Data for this exercise:

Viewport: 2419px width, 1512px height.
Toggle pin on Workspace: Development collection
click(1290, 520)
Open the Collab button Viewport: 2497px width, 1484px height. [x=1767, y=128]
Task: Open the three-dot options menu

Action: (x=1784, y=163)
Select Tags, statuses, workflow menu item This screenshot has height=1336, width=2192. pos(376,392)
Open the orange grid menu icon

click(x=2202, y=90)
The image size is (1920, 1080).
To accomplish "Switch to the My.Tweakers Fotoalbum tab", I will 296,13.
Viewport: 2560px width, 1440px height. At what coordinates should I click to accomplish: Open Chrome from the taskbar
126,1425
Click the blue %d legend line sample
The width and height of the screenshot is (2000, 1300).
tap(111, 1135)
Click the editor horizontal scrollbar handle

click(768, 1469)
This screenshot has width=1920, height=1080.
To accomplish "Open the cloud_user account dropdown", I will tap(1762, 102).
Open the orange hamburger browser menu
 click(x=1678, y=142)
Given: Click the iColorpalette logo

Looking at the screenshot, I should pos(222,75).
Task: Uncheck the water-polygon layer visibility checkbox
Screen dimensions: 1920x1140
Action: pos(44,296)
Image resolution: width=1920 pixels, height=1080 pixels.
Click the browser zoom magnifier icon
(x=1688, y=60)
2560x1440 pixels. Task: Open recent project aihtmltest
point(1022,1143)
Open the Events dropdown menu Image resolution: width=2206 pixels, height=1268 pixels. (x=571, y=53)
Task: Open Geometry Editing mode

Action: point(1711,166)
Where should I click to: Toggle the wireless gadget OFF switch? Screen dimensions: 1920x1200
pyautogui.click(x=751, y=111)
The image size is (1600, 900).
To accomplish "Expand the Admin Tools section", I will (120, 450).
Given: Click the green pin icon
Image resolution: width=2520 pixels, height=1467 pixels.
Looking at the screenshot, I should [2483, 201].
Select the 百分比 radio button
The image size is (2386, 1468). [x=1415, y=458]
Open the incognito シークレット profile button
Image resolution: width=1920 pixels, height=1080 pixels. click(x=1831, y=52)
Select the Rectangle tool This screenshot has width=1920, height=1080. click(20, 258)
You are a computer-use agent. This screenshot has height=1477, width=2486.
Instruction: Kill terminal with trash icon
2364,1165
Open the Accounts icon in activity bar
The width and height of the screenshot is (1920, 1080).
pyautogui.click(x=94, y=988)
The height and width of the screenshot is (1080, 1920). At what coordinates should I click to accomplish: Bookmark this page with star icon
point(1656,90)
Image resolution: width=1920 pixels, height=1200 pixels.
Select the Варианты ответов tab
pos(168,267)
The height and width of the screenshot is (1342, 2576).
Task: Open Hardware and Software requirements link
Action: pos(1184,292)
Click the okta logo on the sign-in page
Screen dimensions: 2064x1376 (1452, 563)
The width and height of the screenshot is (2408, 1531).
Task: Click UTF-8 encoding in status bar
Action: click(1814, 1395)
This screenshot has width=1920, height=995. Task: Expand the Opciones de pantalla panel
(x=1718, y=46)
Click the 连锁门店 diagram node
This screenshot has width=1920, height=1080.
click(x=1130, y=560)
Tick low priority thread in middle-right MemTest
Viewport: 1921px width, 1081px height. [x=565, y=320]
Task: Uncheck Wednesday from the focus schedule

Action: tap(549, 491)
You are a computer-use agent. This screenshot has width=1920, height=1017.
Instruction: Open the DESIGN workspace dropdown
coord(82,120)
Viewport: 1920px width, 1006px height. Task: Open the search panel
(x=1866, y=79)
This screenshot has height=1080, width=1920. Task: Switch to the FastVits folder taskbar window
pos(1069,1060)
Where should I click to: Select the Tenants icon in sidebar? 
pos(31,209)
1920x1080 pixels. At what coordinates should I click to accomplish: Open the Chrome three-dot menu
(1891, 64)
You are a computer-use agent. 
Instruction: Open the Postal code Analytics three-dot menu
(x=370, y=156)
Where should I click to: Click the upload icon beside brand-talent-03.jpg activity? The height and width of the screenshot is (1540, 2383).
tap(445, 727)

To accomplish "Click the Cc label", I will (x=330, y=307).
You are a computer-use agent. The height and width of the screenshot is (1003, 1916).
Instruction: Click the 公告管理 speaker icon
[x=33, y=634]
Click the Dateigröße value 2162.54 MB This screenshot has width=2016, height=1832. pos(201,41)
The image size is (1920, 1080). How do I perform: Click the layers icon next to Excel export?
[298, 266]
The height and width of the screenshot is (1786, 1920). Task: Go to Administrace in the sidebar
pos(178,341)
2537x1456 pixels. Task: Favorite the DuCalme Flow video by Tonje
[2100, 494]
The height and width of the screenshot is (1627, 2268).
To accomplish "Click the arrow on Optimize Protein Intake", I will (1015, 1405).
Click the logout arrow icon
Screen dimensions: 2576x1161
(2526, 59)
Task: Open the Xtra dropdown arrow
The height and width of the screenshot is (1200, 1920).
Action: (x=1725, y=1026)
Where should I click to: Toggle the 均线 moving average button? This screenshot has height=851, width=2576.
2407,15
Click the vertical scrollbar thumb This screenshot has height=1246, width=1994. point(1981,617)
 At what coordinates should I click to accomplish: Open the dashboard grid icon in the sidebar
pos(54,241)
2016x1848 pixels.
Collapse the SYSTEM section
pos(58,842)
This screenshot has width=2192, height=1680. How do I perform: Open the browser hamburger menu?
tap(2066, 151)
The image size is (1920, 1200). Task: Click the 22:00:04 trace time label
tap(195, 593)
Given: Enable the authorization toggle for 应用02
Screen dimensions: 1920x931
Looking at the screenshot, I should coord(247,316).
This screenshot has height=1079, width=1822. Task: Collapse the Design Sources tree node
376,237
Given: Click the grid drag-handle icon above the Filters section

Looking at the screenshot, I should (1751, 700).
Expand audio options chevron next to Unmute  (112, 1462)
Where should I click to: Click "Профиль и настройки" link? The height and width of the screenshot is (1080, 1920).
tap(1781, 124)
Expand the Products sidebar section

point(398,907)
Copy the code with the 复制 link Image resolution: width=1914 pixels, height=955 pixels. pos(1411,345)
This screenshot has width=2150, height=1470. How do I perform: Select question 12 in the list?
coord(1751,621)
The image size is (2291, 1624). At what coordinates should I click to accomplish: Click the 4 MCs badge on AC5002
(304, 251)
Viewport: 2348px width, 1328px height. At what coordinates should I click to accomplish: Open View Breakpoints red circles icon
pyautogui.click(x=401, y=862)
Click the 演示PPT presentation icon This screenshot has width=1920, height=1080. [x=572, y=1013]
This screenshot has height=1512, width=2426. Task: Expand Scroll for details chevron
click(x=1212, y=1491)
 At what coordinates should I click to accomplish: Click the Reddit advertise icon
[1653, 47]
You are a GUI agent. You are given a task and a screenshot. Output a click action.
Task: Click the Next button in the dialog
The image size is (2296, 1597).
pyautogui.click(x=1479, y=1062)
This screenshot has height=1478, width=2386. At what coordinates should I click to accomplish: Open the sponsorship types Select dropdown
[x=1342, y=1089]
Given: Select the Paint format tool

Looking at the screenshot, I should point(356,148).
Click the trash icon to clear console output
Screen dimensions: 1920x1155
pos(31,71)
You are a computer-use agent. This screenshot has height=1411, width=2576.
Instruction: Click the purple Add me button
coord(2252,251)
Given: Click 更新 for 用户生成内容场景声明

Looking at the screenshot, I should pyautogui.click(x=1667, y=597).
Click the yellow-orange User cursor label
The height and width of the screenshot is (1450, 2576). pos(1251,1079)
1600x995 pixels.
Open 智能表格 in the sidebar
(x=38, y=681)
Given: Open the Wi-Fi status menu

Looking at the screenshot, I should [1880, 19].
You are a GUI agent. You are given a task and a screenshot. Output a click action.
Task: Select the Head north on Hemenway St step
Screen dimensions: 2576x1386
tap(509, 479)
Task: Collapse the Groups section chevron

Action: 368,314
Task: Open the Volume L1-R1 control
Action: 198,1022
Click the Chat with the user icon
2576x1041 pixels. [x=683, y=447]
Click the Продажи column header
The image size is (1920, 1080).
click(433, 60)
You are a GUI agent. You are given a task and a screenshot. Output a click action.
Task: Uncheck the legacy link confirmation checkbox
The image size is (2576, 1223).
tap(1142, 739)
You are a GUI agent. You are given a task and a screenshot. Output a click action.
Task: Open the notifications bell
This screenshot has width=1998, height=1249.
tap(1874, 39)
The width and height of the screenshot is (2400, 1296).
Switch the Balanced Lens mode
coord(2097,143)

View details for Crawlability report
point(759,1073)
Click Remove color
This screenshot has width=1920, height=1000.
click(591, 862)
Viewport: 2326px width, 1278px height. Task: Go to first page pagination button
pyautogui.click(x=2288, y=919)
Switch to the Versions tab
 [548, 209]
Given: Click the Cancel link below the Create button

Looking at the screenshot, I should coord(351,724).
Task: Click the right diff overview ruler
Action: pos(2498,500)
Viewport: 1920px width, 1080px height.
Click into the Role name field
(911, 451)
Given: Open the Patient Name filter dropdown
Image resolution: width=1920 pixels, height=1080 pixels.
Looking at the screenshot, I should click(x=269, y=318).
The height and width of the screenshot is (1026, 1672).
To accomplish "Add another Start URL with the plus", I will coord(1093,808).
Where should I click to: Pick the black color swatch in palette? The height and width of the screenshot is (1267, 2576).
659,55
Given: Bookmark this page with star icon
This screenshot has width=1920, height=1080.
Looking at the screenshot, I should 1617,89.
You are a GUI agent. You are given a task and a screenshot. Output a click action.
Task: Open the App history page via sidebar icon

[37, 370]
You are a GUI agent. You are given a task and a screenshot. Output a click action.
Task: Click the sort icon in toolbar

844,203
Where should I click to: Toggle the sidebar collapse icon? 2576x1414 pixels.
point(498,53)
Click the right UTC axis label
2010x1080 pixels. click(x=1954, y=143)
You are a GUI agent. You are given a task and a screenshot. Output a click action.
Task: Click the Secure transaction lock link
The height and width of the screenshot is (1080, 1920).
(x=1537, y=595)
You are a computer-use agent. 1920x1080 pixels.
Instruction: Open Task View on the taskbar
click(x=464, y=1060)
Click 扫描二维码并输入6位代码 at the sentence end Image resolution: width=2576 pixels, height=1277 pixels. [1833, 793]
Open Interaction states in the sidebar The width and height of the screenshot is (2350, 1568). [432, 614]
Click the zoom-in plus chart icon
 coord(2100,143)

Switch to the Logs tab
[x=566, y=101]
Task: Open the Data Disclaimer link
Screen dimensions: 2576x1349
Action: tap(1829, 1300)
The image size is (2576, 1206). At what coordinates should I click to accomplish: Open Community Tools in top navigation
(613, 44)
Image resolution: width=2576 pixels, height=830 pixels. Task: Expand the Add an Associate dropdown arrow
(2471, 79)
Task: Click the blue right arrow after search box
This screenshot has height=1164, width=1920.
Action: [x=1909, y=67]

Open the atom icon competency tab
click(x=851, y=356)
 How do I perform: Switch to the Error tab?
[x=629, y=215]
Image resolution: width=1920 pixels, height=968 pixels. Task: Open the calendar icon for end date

Task instructions: Your answer must be the line containing "The image size is (2576, 1206)." through the last line above, copied exactly, with nothing added.

Finished task:
The image size is (2576, 1206). At what coordinates should I click to accomplish: Open Community Tools in top navigation
(613, 44)
Image resolution: width=2576 pixels, height=830 pixels. Task: Expand the Add an Associate dropdown arrow
(2471, 79)
Task: Click the blue right arrow after search box
This screenshot has height=1164, width=1920.
Action: [x=1909, y=67]

Open the atom icon competency tab
click(x=851, y=356)
 How do I perform: Switch to the Error tab?
[x=629, y=215]
Image resolution: width=1920 pixels, height=968 pixels. Task: Open the calendar icon for end date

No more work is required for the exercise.